_Assignment:_ Output the lines of the records from the one containing "The width and height of the screenshot is (1000, 557)." through the last, both ends included. Leave pictures out.
━━ Information shown
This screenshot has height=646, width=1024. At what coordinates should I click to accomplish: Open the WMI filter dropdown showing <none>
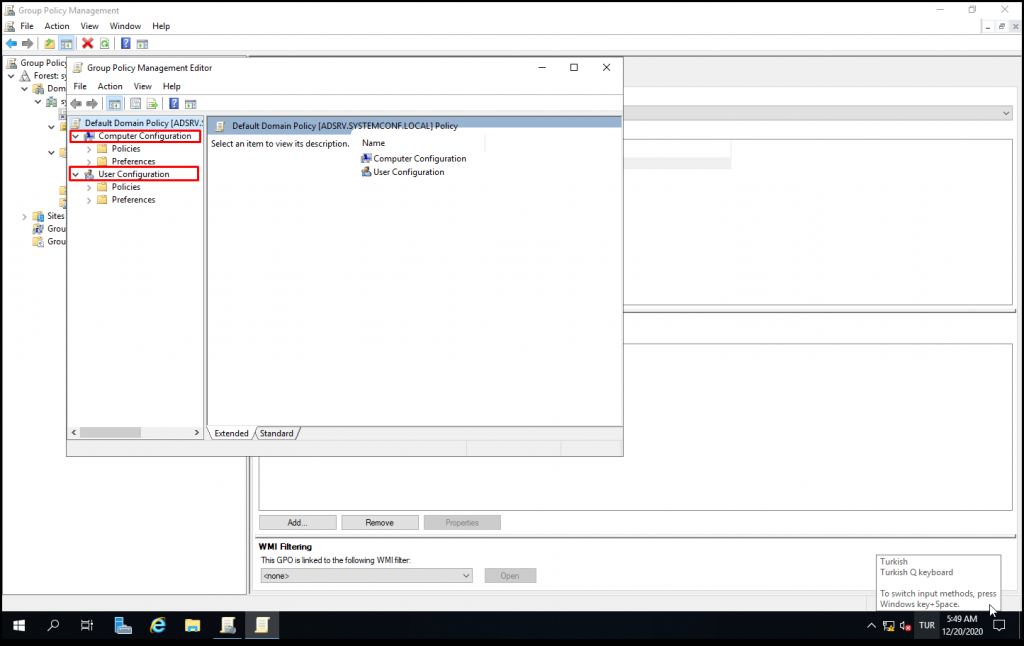pos(466,575)
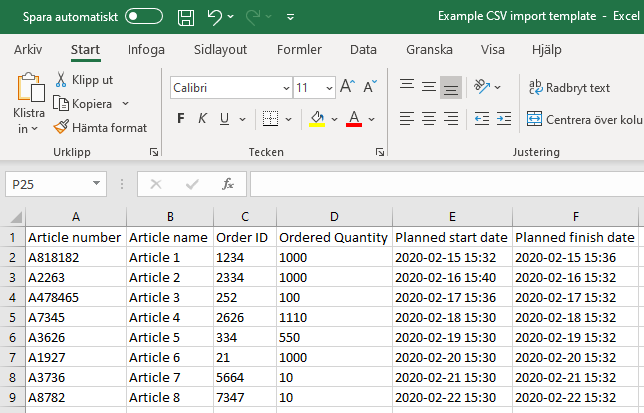Open the Formler ribbon tab
644x413 pixels.
[299, 49]
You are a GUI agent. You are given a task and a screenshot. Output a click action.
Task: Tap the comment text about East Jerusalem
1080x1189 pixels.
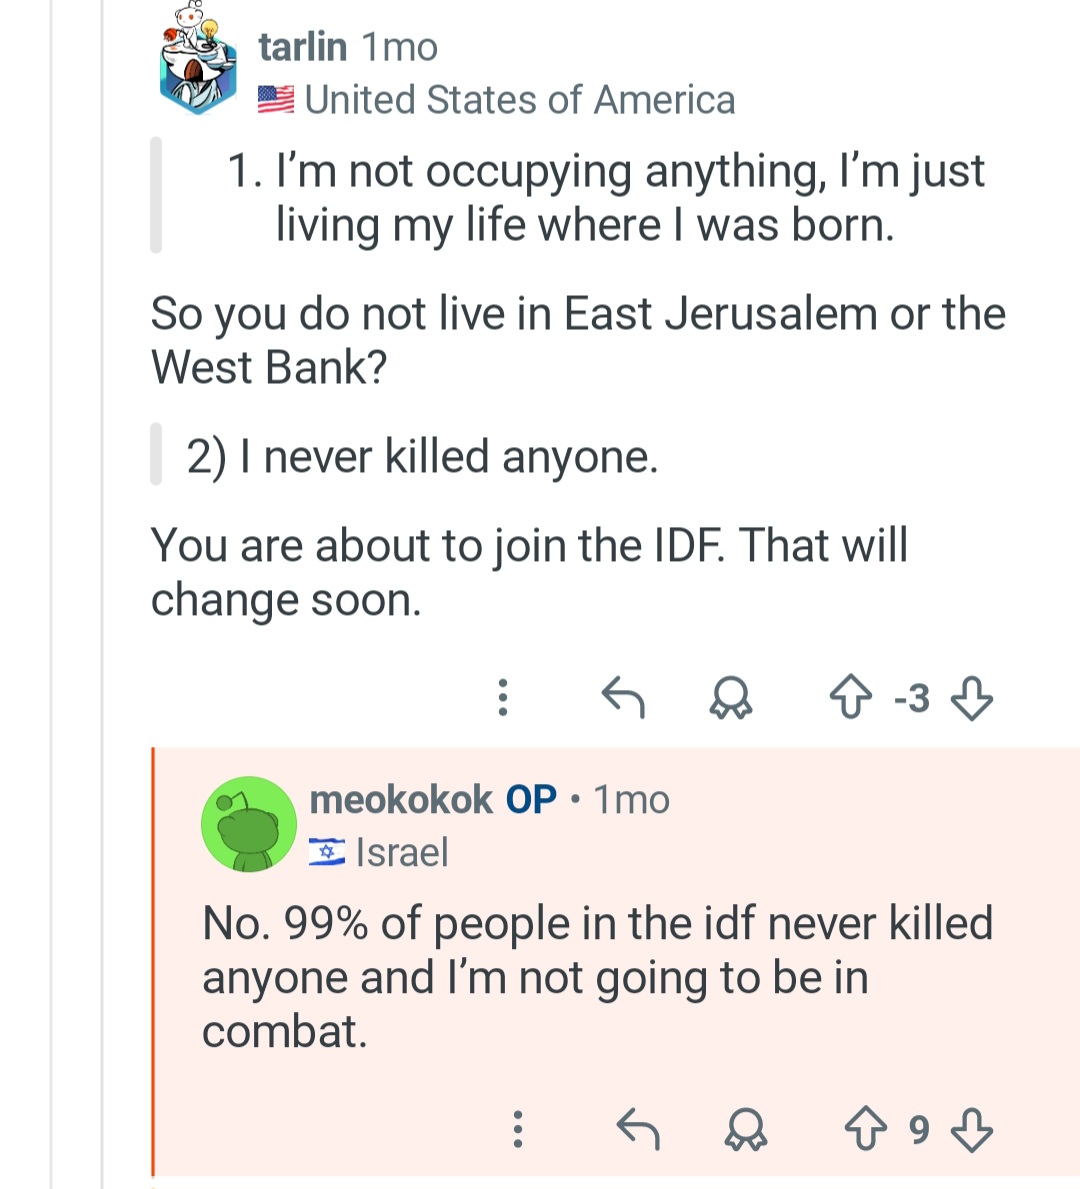pos(577,340)
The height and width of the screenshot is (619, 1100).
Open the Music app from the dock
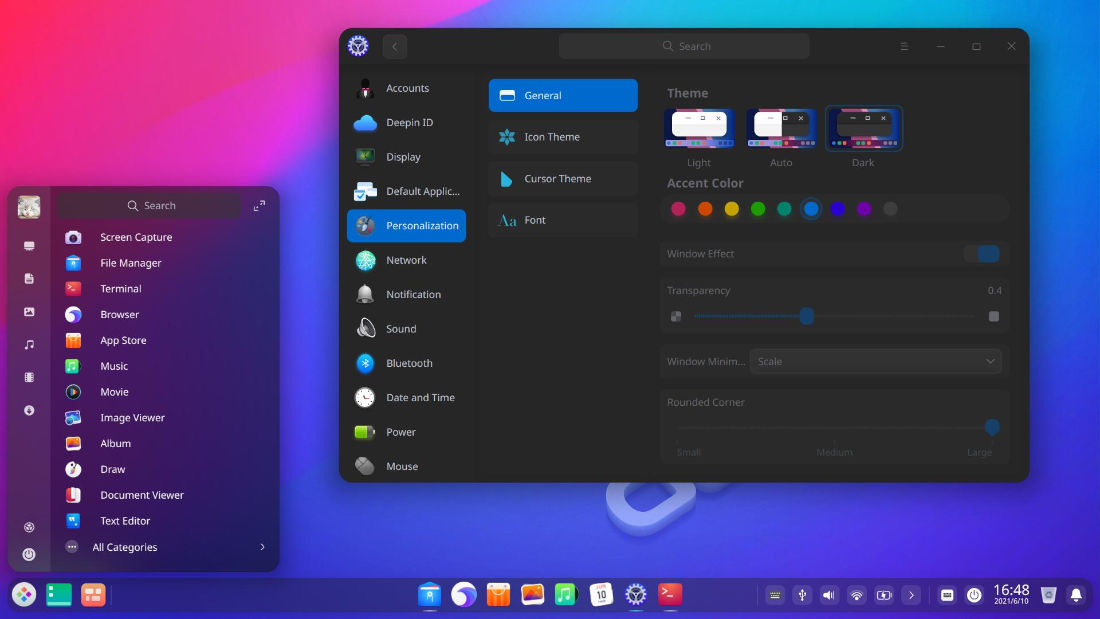click(x=565, y=594)
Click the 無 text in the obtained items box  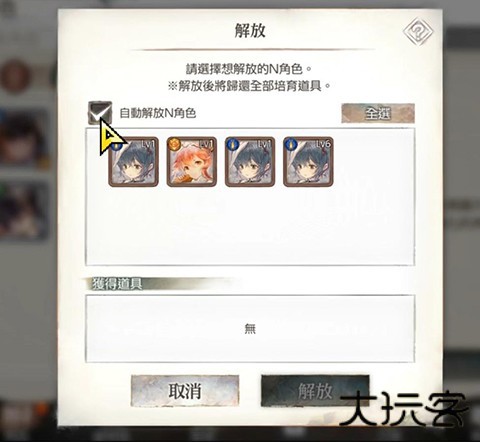coord(250,329)
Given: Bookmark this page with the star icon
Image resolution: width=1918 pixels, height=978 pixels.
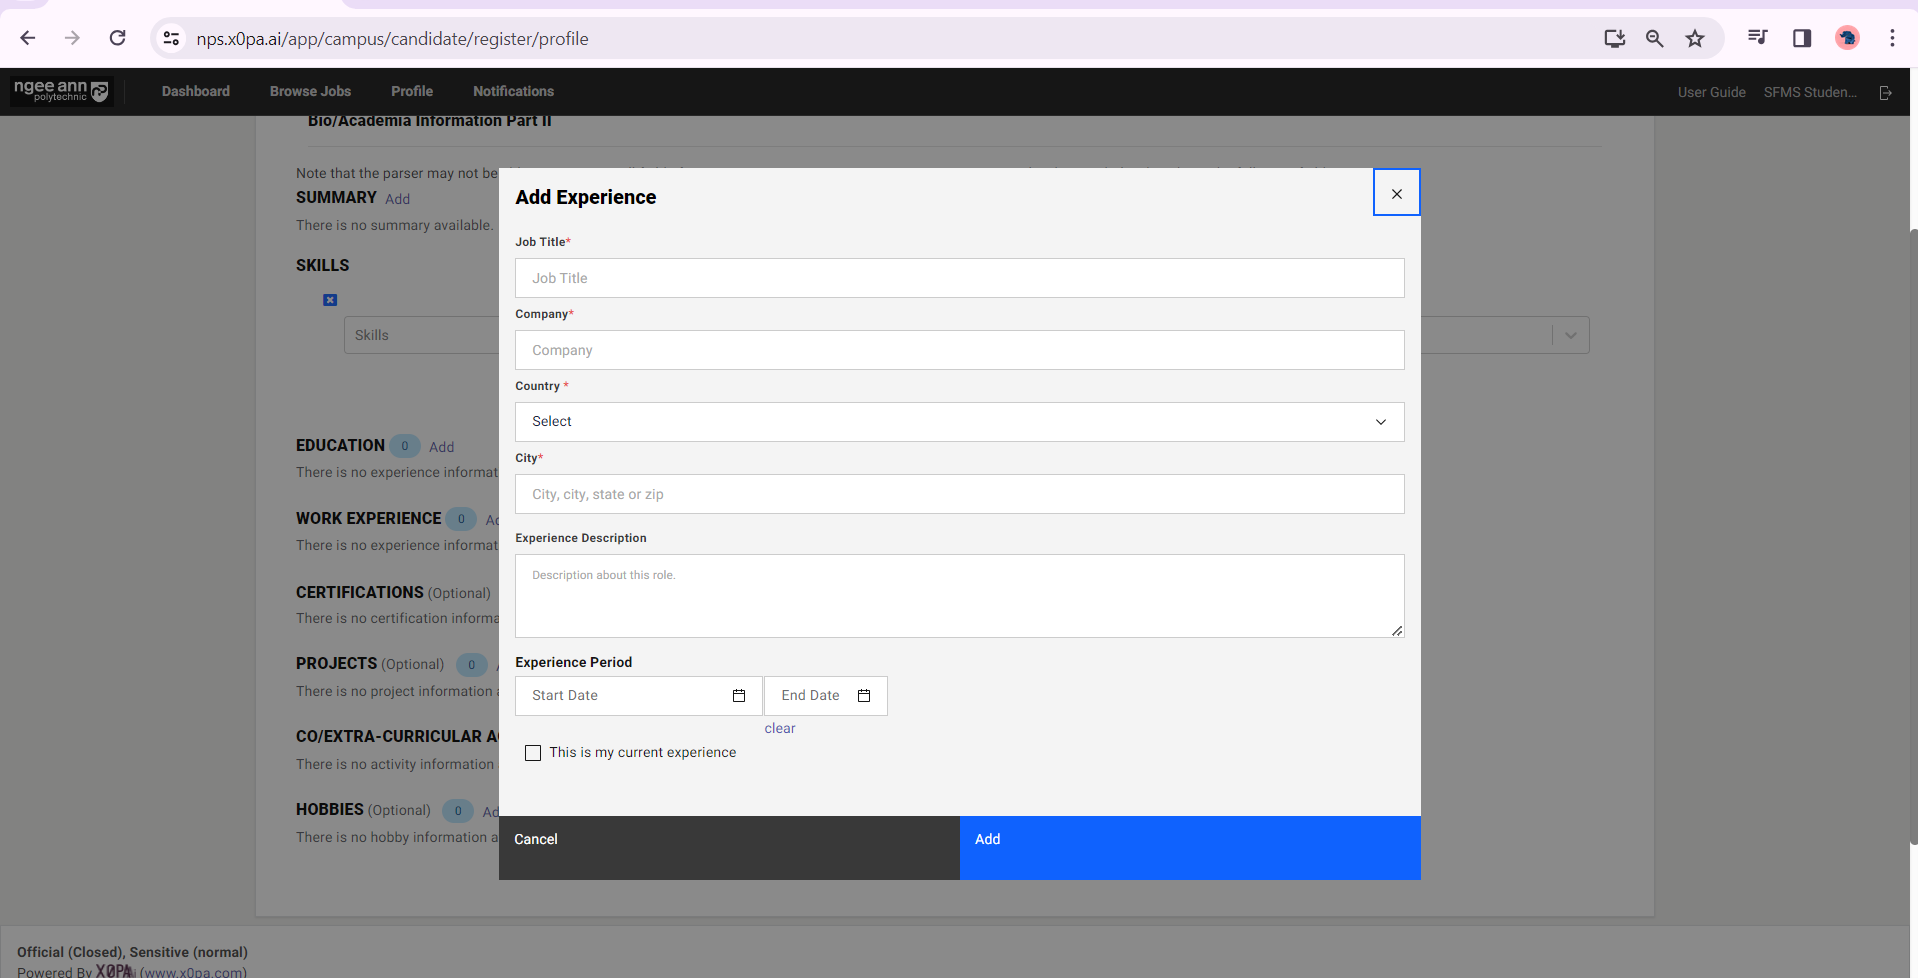Looking at the screenshot, I should click(1695, 39).
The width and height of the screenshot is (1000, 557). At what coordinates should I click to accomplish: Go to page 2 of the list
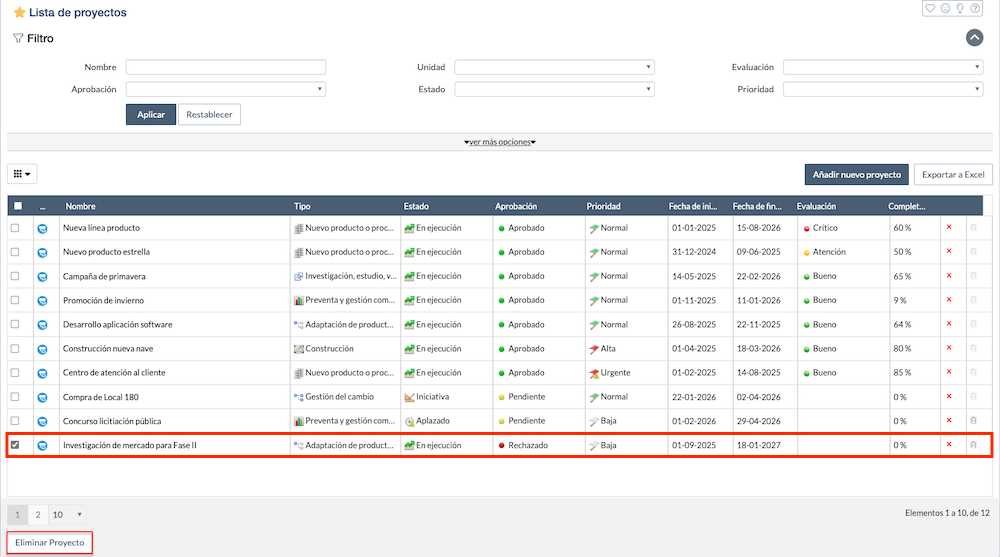(x=37, y=514)
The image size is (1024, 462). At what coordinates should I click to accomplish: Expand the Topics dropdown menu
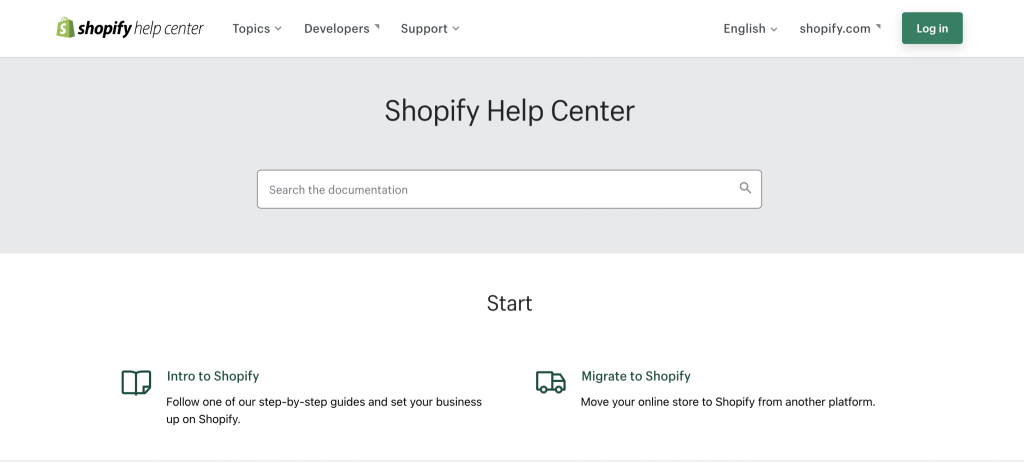tap(257, 29)
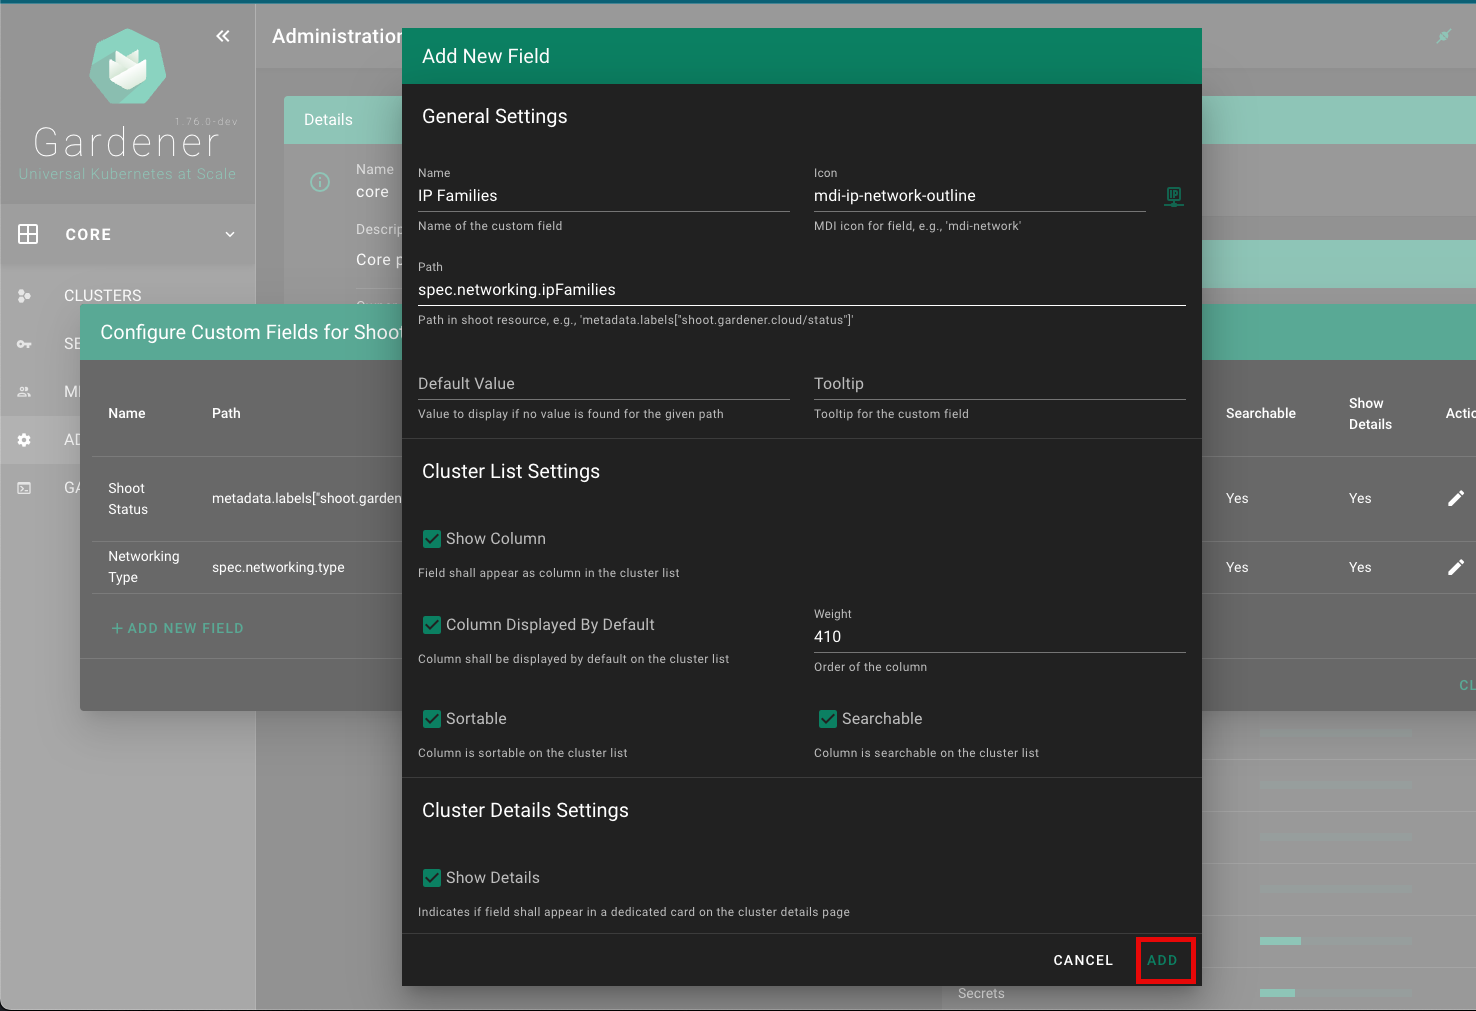Open CLUSTERS in the sidebar
This screenshot has height=1011, width=1476.
pyautogui.click(x=102, y=296)
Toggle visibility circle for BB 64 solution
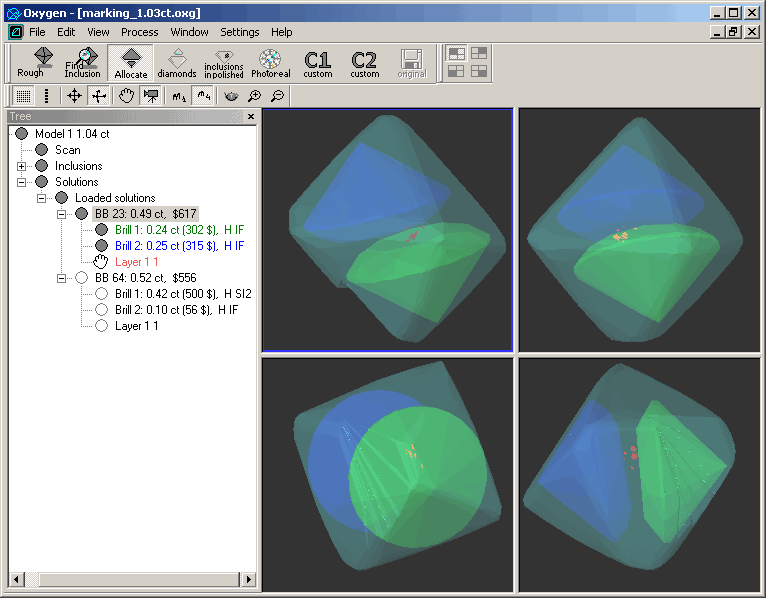The width and height of the screenshot is (766, 598). click(81, 278)
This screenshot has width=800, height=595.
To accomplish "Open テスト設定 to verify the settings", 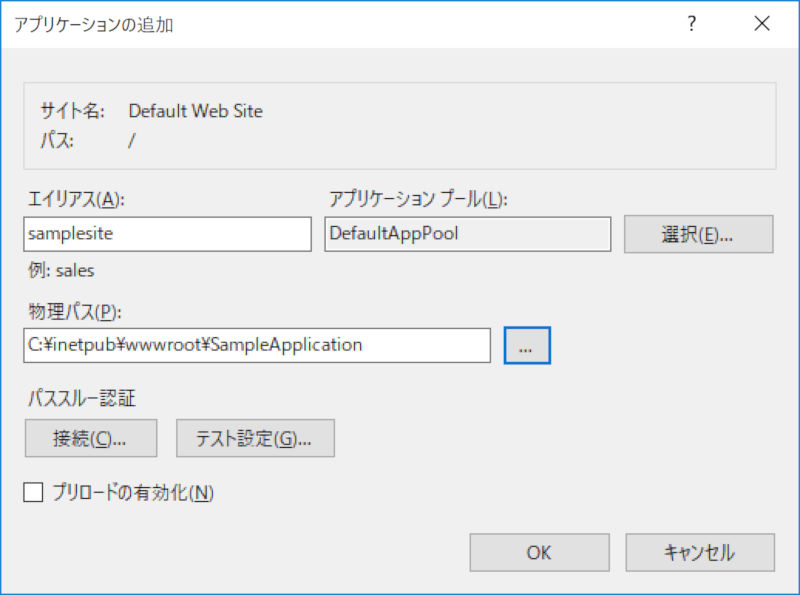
━━━━
_The completed task:_
The width and height of the screenshot is (1000, 557). At what coordinates should I click to accomplish: Go to page 2 of the list
(x=37, y=514)
The image size is (1024, 462). At what coordinates should I click to accomplish: Expand the Topics dropdown menu
tap(257, 29)
Open CLUSTERS in the sidebar
This screenshot has height=1011, width=1476.
pyautogui.click(x=102, y=296)
Toggle visibility circle for BB 64 solution
The width and height of the screenshot is (766, 598). click(81, 278)
This screenshot has width=800, height=595.
To accomplish "Open テスト設定 to verify the settings", 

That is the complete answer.